Author: Ngeow Chow Bing, University of Malaya
Hainan has an important security function in the South China Sea — it is the province in which Sansha city claims to administer the disputed features of the South China Sea.
Hainan plays three significant roles in the South China Sea dispute. It helps to legitimise China’s territorial and maritime claims, defines China’s interests, and participates in asserting China’s national security. Its geostrategic importance, however, could complicate rather than enhance Hainan’s ability to promote China’s economic integration with regional players.
Hainan played a unique role in piloting China’s ‘reform and opening up’ period. Hainan was carved out of Guangdong province as China’s ‘youngest’ province in 1988 at the same time as it was designated a ‘special economic zone’ (SEZ).
Hainan SEZ carried a special mission to test the political–administrative reforms of ‘small government, big society’. Hainan’s bureaucracy and administrative hierarchy were streamlined to facilitate a more accommodative environment for civil and business actors.
Yet in the decades since, Hainan has failed to impress economically after a series of inconsistent economic strategies stopped it from developing a growth-enhancing core industry. The province formulated a strategy emphasising heavy industry in 1994, only to abandon this a few years later to focus on maritime and information industries.
In 2009, the State Council initiated a focus on developing tourism, but in 2014 Hainan proposed to make itself into a regional logistics hub. Hainan’s much touted ‘small government, big society’ reforms proved to be a modest rather than game changing policy, especially since the province still suffers from brain drain and consequently lacks talented professionals.
Hainan has since been promised another grand initiative to turn around its prospects. In April 2018, the State Council promoted a new ‘deepening of reform’ initiative in Hainan, followed by the announcement of a new Hainan Free Trade Port (HFTP). The HFTP bears the imprints of Chinese President Xi Jinping’s grandiose style of regional development through long-term planning and construction.
The HFTP has four roles. It will be a pilot zone for all-round reform and opening up, a pilot zone for ecological conservation, an international tourism and consumption destination, and a service zone for implementing China’s major economic strategies.
The free trade port status of both Hong Kong and Singapore serves as a model for the HFTP. Hawaii also serves as an inspiration due to its renowned status as a tourist destination. But the HFTP is more than just a vision to establish a trade and tourism hub — it will be integrated with the overall developmental strategy of China.
The master plan for the HFTP was released by the central government in June 2020 before being passed by China’s legislature in 2021. The HFTP will create unprecedented market access for foreign investors by having the shortest negative list — the number of items restricted or prohibited to foreign investors — among China’s free trade zones. Investment in service industries such as tourism, medical services, finance and education are being particularly encouraged.

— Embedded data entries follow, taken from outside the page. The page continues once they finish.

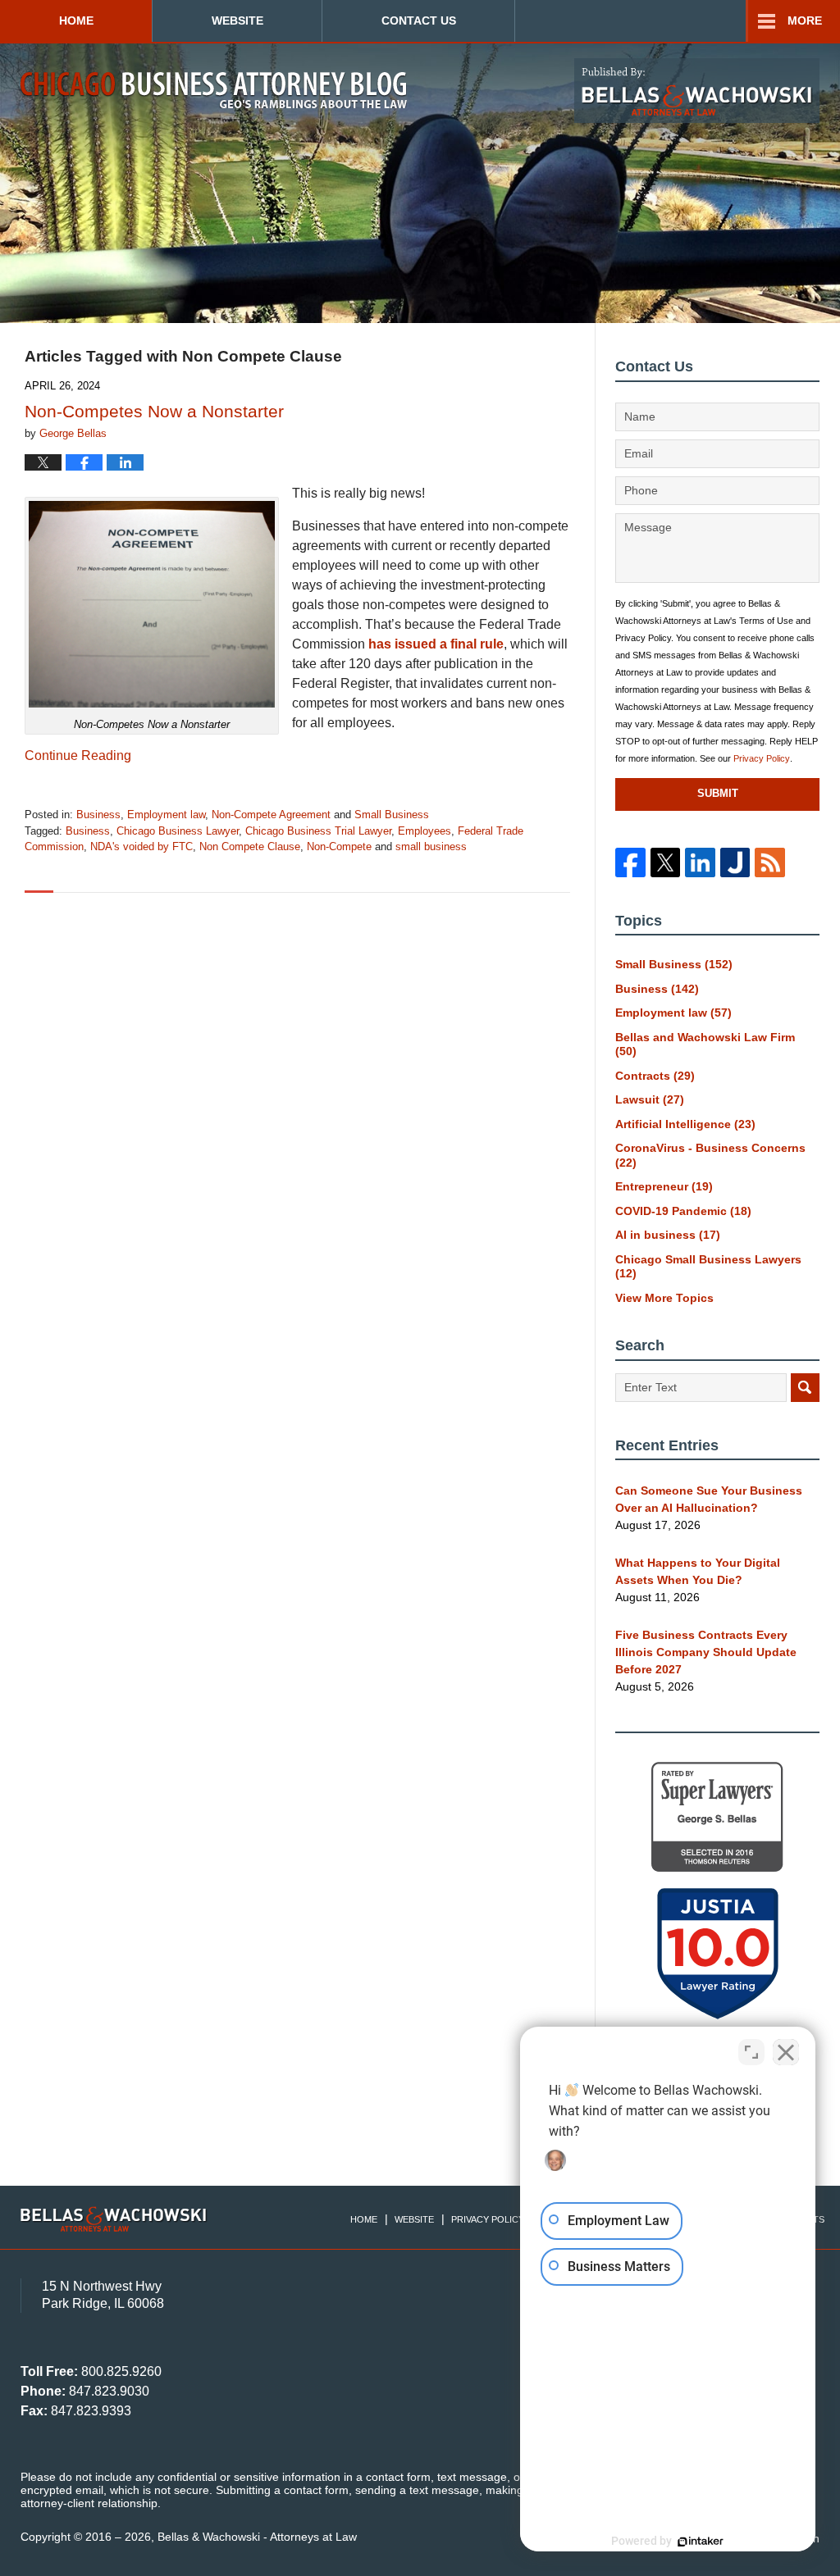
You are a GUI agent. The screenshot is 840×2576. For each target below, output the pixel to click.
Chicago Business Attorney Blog (214, 90)
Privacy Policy (761, 758)
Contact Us (418, 20)
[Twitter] (665, 862)
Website (237, 20)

The HFTP will have a separate customs zone with its own tariff regime and structure. There will be ‘two lines’ governing goods coming in and out of Hainan. The ‘first line’ is almost completely open, allowing most goods to be freely imported and exported from the HFTP. The ‘second line’ more tightly regulates goods entering the Chinese mainland from Hainan.
In early April 2022, Hainan authorities quietly took the first step of ‘sealing off customs’ to transform HFTP into a completely separate customs zone by 2025. Tax rates will soon be simplified and lower than other parts of China, while the HFTP is scheduled to be fully functional by 2035.
There is now cautious optimism in Hainan that the HFTP is the chance for the island province to finally catch up with China’s economic powerhouse provinces. But questions remain as to whether HFTP will be constrained by Hainan’s weaknesses — including its sensitive role in the South China Sea.
Hainan’s location means that the HFTP’s most natural foreign partners, participants and investors are likely to be from ASEAN. ASEAN countries were the largest trading partner of Hainan in 2021, so China–ASEAN relations are crucial to the success or failure of the HFTP. This means the HFTP cannot thrive in a tense geopolitical environment.
Beijing is counting on the HFTP to lend positive momentum to deepening China–ASEAN economic ties. In Beijing’s eyes, a larger economic pie ultimately renders disputes in the South China Sea less important than economic cooperation between China and ASEAN. But China’s views are not necessarily shared among Southeast Asian claimant countries in the South China Sea.
Ngeow Chow-Bing is Director of the Institute of China Studies at the University of Malaya.